As I said in my essay, the standard applied to Hobby Lobby was the standard reading of the Constitution until the Smith case. Under RFRA, that standard is applied to the Federal Government. So far no corporation or individual has gained freedom from taxation, so you don't have to worry about that.

I would also point out that there are a lot of limitations on taxation both for individuals and corporations under the Establishment Clause. No one can be taxed to support a church, for example. So let's not pretend that this is something new.
09:08 pm - Wed, July 16 2014
Roger: we are mostly in agreement. I do not, however, see anything absurd in the notion of corporate personhood. It just means that groups of natural persons can be considered as a single individual under the law. Thus Exxon can be held responsible when the front falls off one of their oil tankers. That benefits government. Thus if the New York Times is sued for libel and loses the case, the judgment will be paid out of the corporate treasury. The reporter who thought she was doing an honest job will be embarrassed but she won't lose her house. That benefits natural persons.
06:27 am - Thu, July 17 2014
Ed said:
I find this discussion very informative and not a bunch of political jumbo/gumbo. Thanks to those who have commented.
01:05 pm - Fri, July 18 2014
Robert X said:
"I have always considered the "legal fiction" of corporate personhood to be an absurd notion"

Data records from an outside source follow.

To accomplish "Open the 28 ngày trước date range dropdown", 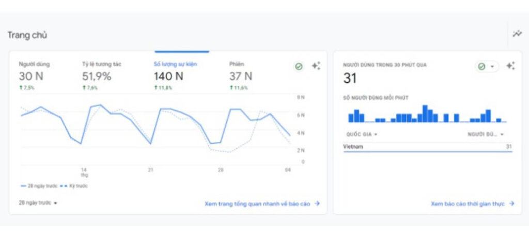I will tap(38, 203).

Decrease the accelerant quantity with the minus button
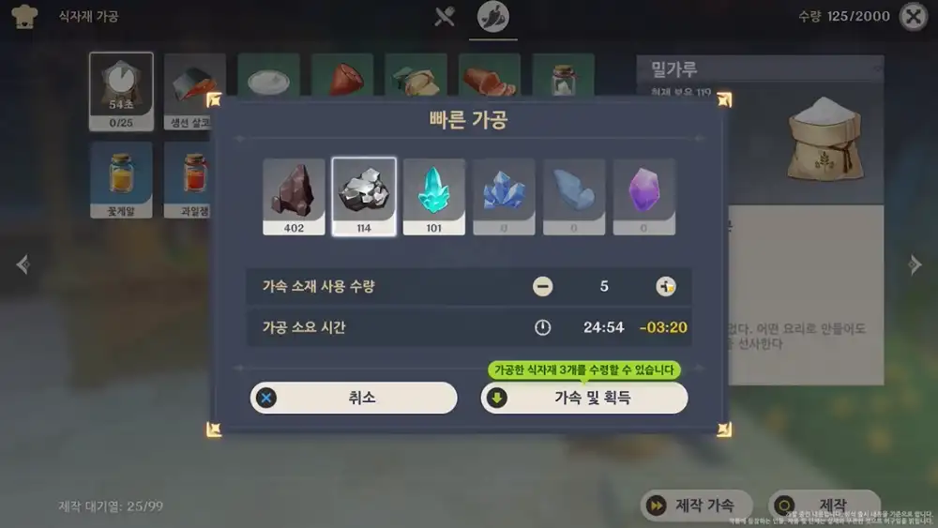(542, 286)
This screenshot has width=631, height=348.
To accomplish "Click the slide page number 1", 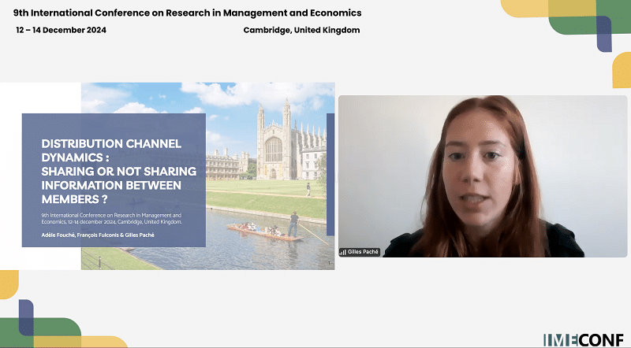I will point(327,265).
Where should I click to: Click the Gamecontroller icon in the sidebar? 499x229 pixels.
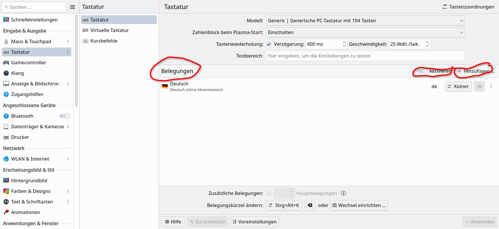pos(6,63)
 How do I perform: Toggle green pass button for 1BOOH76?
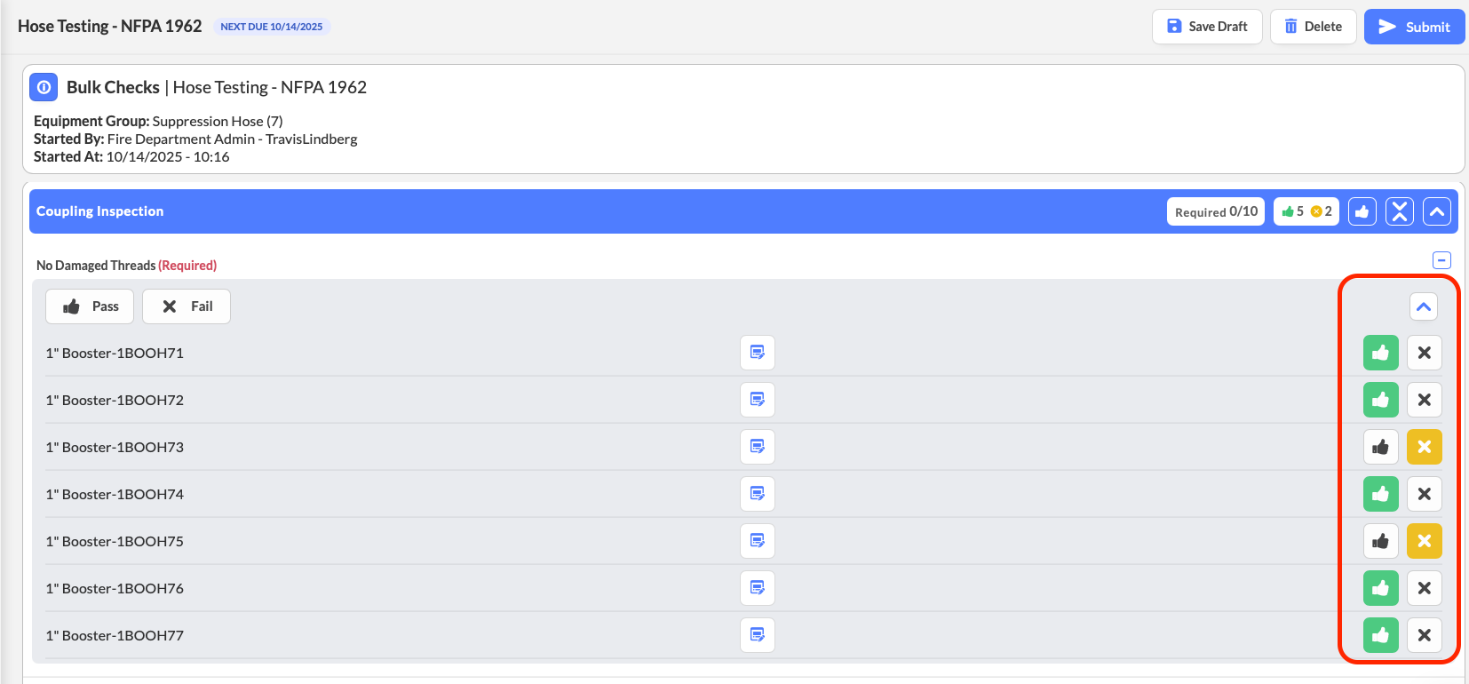[x=1380, y=588]
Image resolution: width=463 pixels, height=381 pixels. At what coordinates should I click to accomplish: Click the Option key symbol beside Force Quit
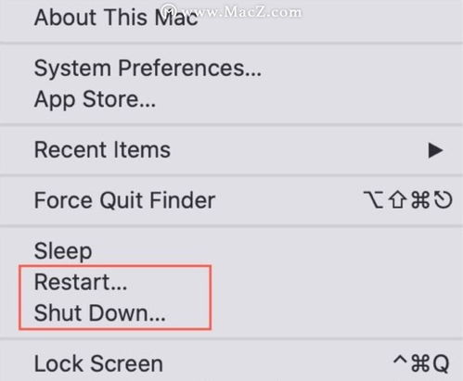pos(374,200)
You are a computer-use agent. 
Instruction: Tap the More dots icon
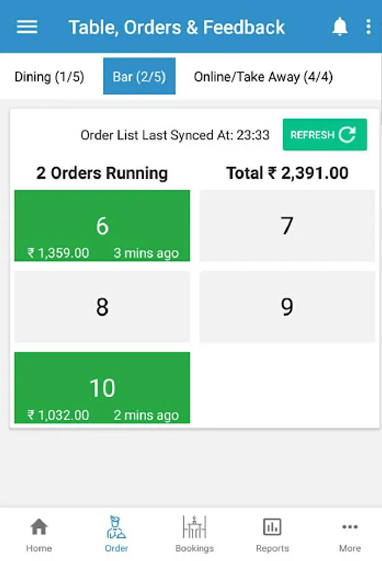(x=350, y=527)
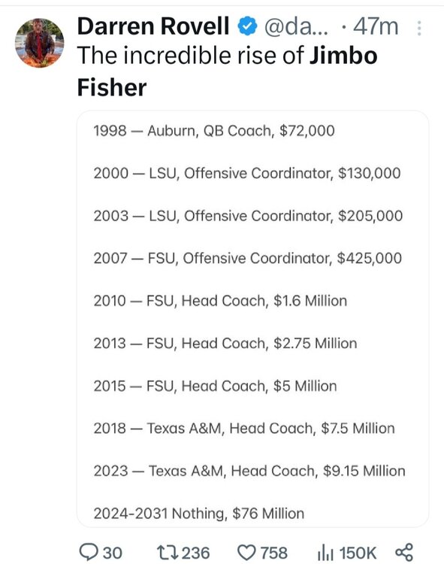
Task: Open the @da... handle link
Action: pos(296,26)
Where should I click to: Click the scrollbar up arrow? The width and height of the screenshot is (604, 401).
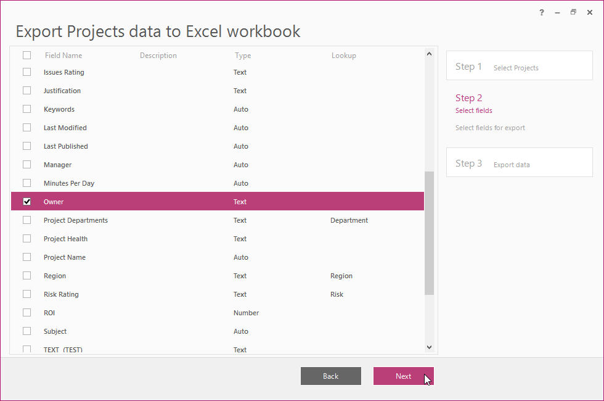[430, 54]
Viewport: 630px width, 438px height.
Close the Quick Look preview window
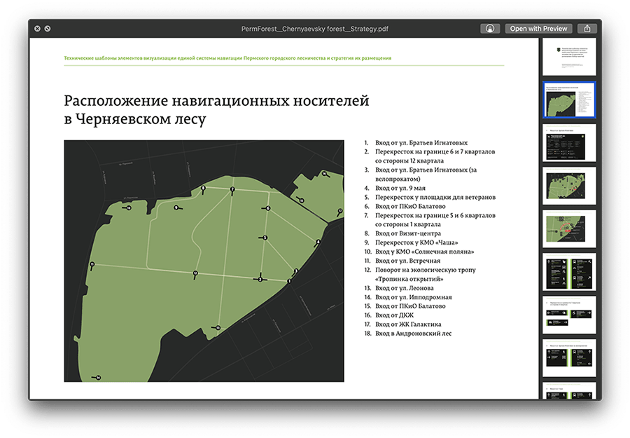(x=37, y=29)
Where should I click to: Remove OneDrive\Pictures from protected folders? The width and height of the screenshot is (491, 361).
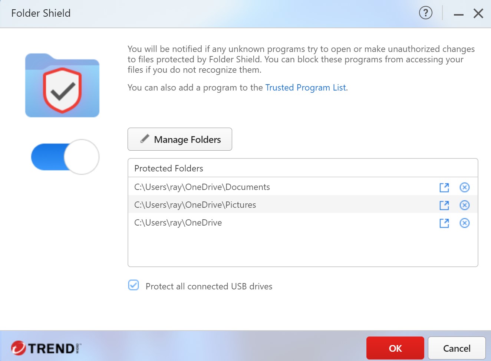pyautogui.click(x=464, y=206)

It's no more a fiction that the words that created the rights listed in the first amendment, or the "legal fiction" that denied personhood to the unborn.

Should the Sierra Club be denied legal standing to argue for the collective beliefs of its members, even though it is a corporation?

Should you be able to steal from Wal Mart without legal consequence since Wal Mart is corporation?

Should I be able to harvest & sell the corn (without permission or consequence) from land held by a family trust (as many farms are nowadays) since the trust is not an natural person?

How can we legally tax corporate income if the corporation is a legal fiction?


In law, there are no "fictions".

People acting collectively are simply that--PEOPLE.

No fiction there. No absurdity. Just common sense.
08:42 am - Wed, July 23 2014
Roger, we get excited about court rulings, even if they purport to be limited in scope, because they set precedents for future rulings. The idea that corporations have religious beliefs should offend philosophical and religious sensibilities. "Hobby Lobby" does not believe in God. Hobby Lobby does not sit in a pew. The people who comprise Hobby Lobby do not act corporately when they fold their hands in prayer. Ascribing individual members' religious beliefs to their corporation while shielding members from individual liability for corporate debts and actions shows the picky-choosy nature of pro-corporate law.